IRMA: What are you looking for in a girl to present her on The Tehran Times?
A.F.: I am not looking for my personal taste; it is more interesting to look for different styles. I am looking for something strong characteristically. There is something in every person.

IRMA: What do you love most about the oriental culture?
A.F.: Its maximalist culture.

IRMA: What do you not like about it?
A.F.: Its arrogant attitude which is definitely passé. Be nice and open to everyone, you will get back a lot.

IRMA: Where would be your favourite place to live in the world?
A.F.: Wherever I could see good people around me. For instance, Paris is more exciting than Milan but people in Milan seem to be warmer and happier. I need to be surrounded by positive energy to be creative.

IRMA: How would you describe the style in Tehran now?
A.F.: I think the way Iranian women use the appropriate Islamic hijab to make fashion and personal statements is very impressive, because it is incredibly creative. Many of the young generation from upper class families are studying abroad.
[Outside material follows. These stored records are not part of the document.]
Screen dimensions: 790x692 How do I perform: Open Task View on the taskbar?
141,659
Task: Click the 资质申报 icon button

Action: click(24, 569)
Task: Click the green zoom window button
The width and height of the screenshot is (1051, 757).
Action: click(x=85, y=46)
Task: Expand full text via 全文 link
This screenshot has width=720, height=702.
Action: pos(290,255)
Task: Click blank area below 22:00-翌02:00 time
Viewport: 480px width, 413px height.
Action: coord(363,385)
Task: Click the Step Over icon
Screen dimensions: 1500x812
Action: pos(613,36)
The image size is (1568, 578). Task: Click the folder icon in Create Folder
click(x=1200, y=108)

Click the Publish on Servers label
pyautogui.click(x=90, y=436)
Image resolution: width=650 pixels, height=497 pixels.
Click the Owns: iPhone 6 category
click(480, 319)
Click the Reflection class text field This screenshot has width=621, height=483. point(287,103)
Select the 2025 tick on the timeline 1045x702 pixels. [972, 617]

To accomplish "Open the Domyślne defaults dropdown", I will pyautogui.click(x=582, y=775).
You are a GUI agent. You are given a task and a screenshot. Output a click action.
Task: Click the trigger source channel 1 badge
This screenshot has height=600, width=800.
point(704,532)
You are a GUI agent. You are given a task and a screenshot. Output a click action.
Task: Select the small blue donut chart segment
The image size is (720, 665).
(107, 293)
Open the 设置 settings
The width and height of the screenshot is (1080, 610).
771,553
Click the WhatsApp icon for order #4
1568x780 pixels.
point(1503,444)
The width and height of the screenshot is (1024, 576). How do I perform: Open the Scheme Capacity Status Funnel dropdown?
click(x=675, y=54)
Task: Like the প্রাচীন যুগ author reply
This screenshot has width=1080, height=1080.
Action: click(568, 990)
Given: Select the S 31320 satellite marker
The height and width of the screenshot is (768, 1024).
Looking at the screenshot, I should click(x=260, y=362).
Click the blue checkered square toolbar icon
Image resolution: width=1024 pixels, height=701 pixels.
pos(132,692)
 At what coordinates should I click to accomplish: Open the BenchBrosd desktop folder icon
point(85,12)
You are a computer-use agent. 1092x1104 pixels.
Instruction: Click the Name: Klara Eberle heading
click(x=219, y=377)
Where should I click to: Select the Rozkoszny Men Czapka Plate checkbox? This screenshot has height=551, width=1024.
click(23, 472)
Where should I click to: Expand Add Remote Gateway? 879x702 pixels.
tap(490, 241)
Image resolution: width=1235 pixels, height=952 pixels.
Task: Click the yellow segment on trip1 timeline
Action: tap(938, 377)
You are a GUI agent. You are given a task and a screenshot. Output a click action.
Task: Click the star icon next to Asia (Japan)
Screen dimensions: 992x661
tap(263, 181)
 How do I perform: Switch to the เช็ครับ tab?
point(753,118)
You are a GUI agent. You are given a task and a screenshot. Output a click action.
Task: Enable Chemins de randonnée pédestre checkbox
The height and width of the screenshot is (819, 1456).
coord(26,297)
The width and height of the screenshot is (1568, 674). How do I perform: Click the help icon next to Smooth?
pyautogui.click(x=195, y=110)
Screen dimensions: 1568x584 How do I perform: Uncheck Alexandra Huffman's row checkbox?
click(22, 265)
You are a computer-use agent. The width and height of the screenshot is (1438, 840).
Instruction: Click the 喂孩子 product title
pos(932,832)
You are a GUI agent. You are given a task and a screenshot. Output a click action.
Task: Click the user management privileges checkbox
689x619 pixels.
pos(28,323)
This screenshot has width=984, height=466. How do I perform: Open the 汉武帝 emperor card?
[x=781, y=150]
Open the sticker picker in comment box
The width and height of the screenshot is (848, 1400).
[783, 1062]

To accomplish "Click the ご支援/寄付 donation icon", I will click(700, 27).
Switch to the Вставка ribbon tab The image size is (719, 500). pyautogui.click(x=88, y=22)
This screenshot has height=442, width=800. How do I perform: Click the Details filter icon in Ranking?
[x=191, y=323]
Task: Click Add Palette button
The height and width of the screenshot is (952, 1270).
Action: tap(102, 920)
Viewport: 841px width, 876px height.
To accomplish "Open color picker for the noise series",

They come back to Iran from time to time and bring different styles and trends from London, Paris, New York, LA or even Dubai. Therefore it is very interesting to see how Iranian girls transforms those styles from abroad into their own with their scarves and manteaus. I’m convinced that the young generation of Iran are so eager to learn and discover.

IRMA: What are your four favourite spots in Teheran?
A.F.: Cafes I recommend would be Gol-e Rezaiyeh and Sam Cafe (Both in Vanak and Elahieh neighborhood). As for venues and shops, I find the ladies weekend event by Mzone very interesting.